Somewhere below are a line with "This screenshot has height=896, width=1325." and a later line with "You are a computer-use agent. This". Output exactly those lines and all lines between them.

-*-*-

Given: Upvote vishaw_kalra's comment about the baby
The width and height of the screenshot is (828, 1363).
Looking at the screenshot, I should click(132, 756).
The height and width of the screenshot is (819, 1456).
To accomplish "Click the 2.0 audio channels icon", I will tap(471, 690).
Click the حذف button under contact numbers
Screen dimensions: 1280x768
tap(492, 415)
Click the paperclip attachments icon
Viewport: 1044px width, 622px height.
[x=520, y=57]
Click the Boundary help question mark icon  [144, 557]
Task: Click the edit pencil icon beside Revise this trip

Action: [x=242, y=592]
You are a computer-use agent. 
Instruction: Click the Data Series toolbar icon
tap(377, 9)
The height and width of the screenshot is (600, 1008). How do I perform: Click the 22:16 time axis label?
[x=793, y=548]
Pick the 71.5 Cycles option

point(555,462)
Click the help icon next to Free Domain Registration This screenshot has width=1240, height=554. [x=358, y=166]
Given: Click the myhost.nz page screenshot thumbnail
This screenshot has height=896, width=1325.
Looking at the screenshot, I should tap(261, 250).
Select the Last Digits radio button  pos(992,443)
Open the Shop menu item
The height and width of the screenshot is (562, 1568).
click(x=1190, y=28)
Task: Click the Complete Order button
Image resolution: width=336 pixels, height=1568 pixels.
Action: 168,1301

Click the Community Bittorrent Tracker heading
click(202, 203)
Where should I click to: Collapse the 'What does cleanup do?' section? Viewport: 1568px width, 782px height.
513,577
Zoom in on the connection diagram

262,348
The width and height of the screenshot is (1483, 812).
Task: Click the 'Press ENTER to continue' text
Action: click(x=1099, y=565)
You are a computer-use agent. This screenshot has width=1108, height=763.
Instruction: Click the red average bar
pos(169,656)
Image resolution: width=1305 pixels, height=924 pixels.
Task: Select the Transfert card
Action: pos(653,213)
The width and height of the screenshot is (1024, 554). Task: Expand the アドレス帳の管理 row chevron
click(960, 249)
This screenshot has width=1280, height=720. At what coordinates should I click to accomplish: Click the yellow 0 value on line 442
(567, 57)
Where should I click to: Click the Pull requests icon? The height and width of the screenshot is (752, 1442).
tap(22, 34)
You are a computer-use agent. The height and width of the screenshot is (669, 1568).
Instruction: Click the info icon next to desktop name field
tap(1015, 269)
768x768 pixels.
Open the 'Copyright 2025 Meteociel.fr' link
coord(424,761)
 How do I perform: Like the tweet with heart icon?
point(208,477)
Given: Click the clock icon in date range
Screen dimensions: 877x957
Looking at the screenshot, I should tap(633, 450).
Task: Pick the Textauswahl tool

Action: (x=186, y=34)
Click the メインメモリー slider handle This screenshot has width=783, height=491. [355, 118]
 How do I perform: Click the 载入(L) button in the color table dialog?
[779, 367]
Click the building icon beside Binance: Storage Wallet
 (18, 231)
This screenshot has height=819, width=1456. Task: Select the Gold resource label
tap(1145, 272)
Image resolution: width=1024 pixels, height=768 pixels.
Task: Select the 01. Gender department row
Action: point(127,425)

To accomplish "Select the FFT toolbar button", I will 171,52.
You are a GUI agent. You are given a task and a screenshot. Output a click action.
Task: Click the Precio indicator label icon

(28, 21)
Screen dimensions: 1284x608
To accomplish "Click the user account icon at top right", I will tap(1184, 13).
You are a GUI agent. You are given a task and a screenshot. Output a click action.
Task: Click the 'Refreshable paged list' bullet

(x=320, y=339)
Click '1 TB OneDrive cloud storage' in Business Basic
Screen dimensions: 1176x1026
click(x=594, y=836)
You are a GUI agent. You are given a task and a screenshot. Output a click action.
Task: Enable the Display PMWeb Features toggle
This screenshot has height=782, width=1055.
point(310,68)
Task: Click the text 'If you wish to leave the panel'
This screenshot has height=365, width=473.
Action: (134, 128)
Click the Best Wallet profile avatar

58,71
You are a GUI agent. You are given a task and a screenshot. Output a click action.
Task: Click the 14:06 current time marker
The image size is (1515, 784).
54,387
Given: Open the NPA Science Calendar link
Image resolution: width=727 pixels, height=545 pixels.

-*-*-

### Your response
This screenshot has height=896, width=1325.
Looking at the screenshot, I should tap(261, 250).
Select the Last Digits radio button  pos(992,443)
Open the Shop menu item
The height and width of the screenshot is (562, 1568).
click(x=1190, y=28)
Task: Click the Complete Order button
Image resolution: width=336 pixels, height=1568 pixels.
Action: 168,1301

Click the Community Bittorrent Tracker heading
click(202, 203)
Where should I click to: Collapse the 'What does cleanup do?' section? Viewport: 1568px width, 782px height.
513,577
Zoom in on the connection diagram

262,348
The width and height of the screenshot is (1483, 812).
Task: Click the 'Press ENTER to continue' text
Action: click(x=1099, y=565)
You are a computer-use agent. This screenshot has width=1108, height=763.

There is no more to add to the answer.